Trinta anos depois, dito e feito. Raimundo regressou a casa para se apresentar como secretário-geral do PCP na terra que o viu crescer. Até os temas sorriram ao líder comunista. Durante a manhã e logo a seguir a comer um pastel de nata e beber um café no largo da Misericórdia dois professores (simpatizantes da CDU) apressaram-se a ir ao encontro de Paulo Raimundo para ouvirem as propostas que tem para a educação.

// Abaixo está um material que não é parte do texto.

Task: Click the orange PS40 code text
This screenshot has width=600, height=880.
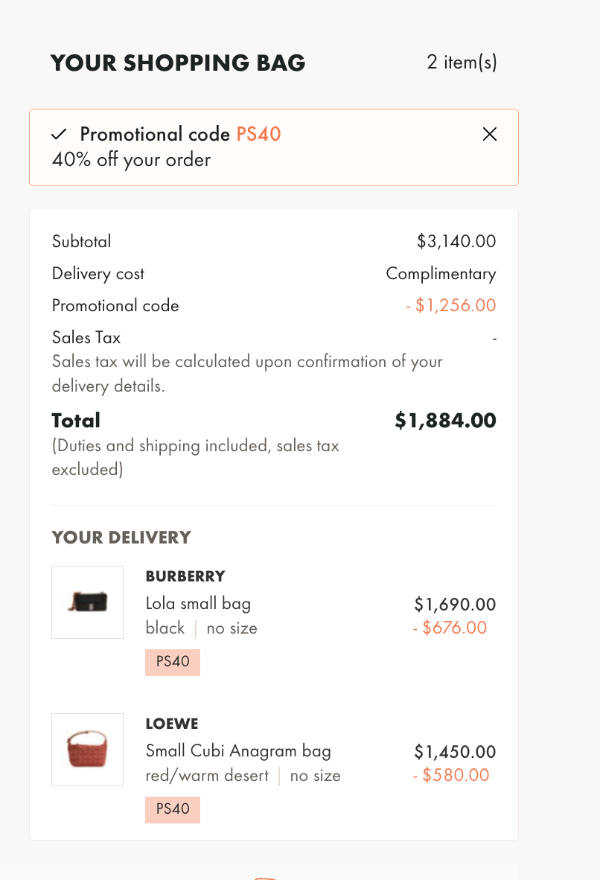Action: (258, 134)
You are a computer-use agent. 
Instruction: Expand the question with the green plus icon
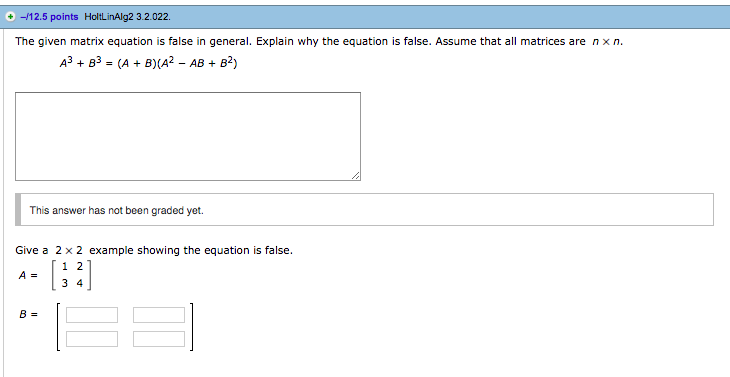[10, 17]
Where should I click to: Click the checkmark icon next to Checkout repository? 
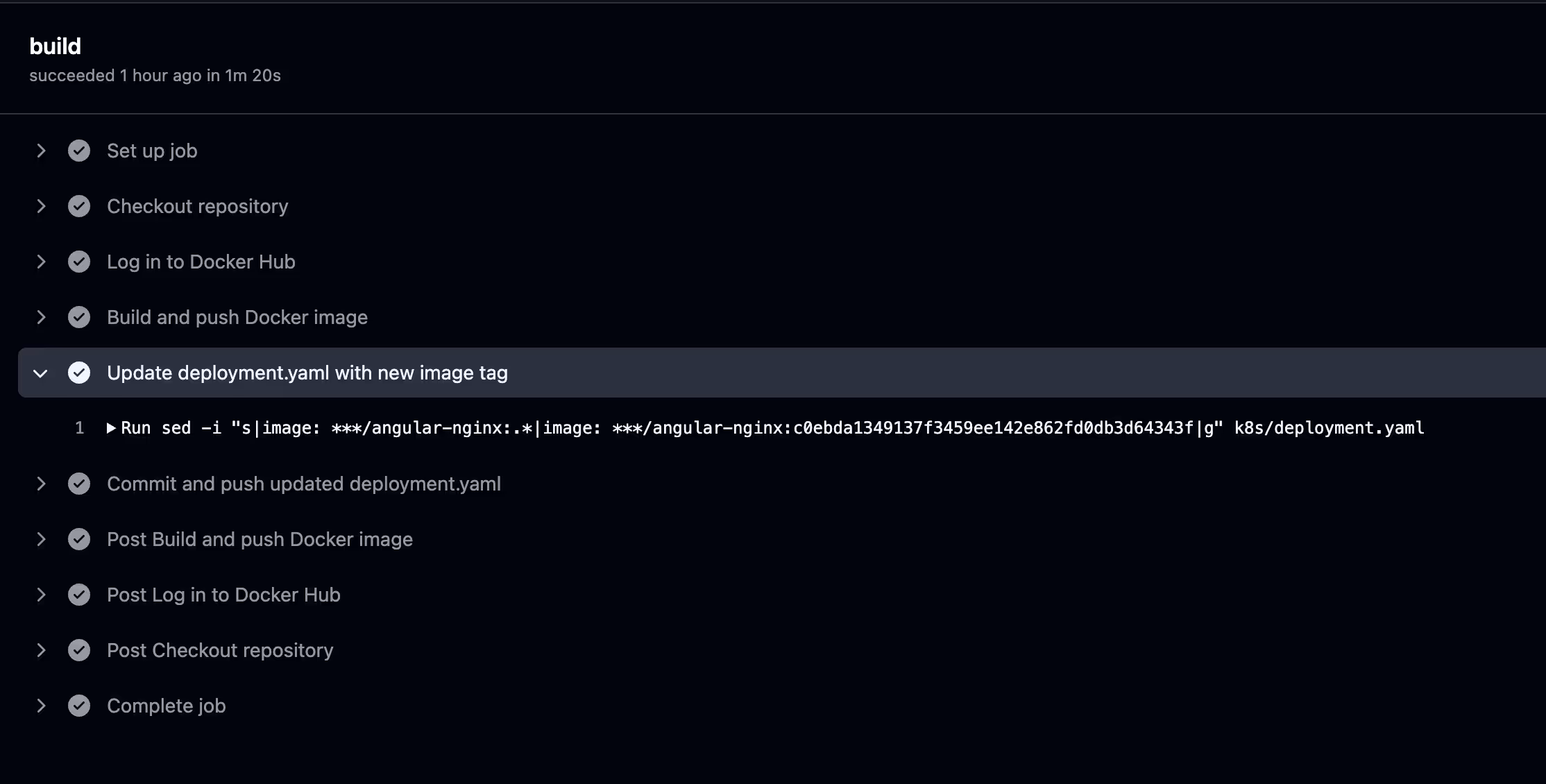tap(79, 206)
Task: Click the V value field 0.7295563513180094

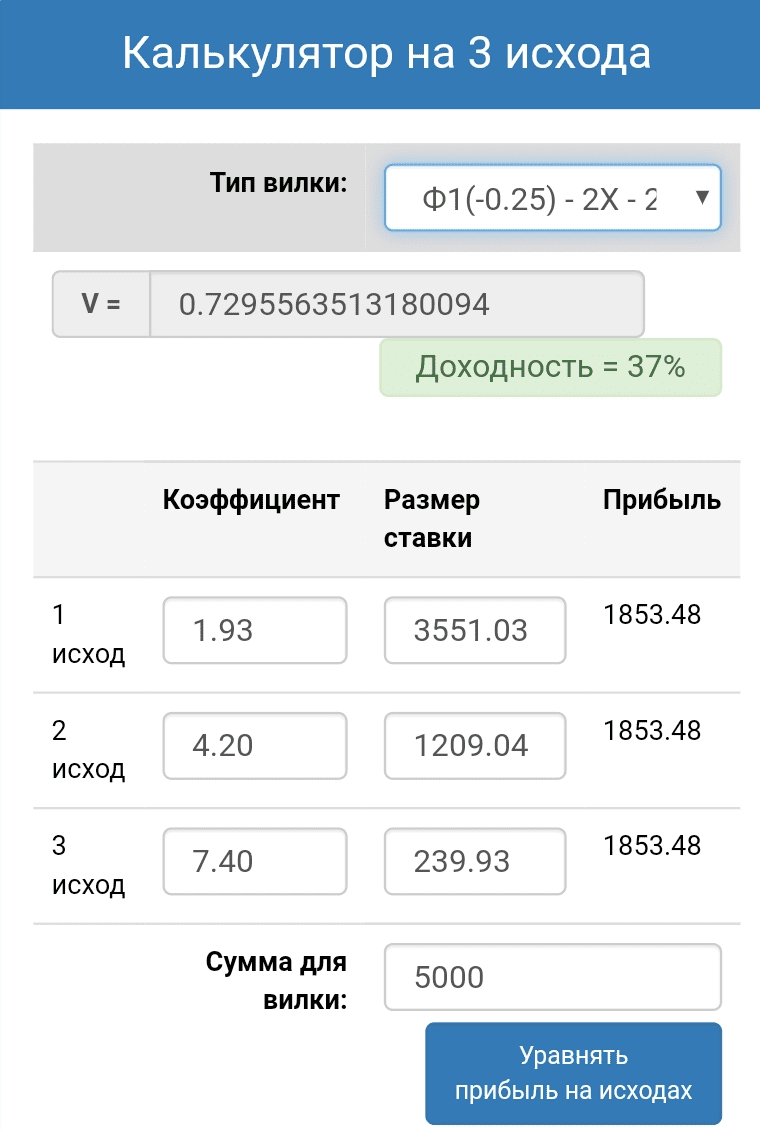Action: point(396,304)

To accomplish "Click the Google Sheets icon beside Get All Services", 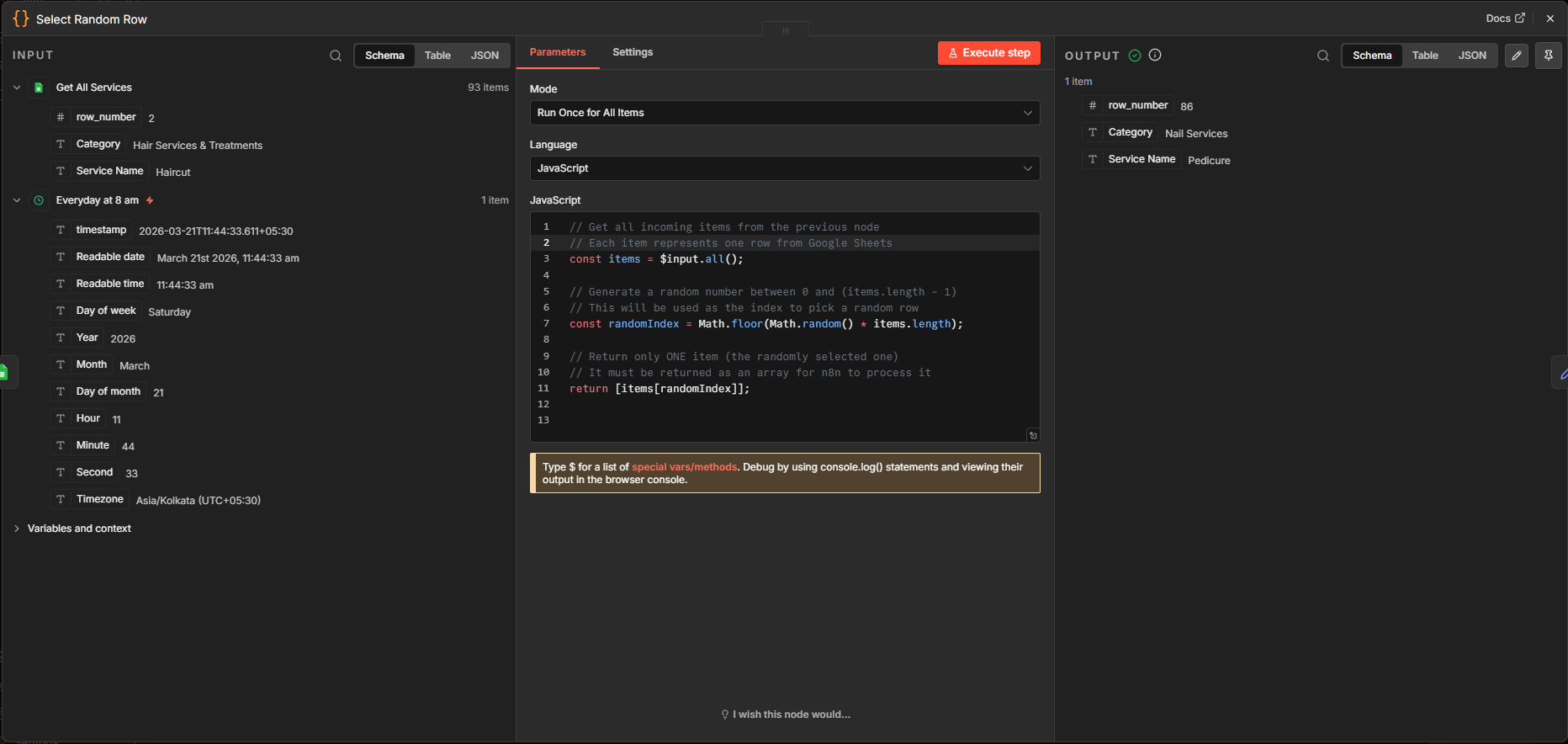I will point(39,88).
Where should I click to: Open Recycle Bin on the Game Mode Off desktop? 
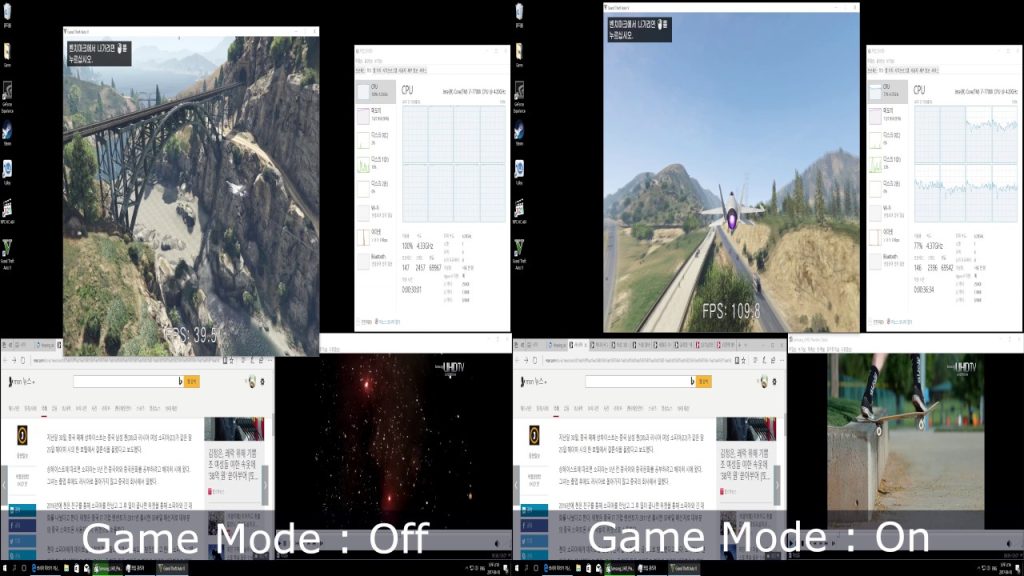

Que são mais que conhecidas: A reposição integral do tempo de serviço dos professores, que foi “roubado” em apenas três anos e cheques-ensino nem vê-los. “Há quem acredite que o Estado só serve para passar cheques, não contem connosco para isso.” Uma das professoras é Lídia Pinto, mas apenas por “mais alguns meses” e admitiu depois da conversa com Paulo Raimundo não ficar descansada com “aquilo que pode ser o resultado das eleições”. Falava de um acordo com o PS ou de um governo à direita? “Essa questão não se coloca neste momento.”

Paulo Raimundo referiu-se a J.J. mas, ao contrário do que foi inicialmente descrito neste artigo, não se trata de uma referência ao antigo treinador do Vitória de Setúbal Jorge Jesus, mas à antiga glória do clube, João Jacinto.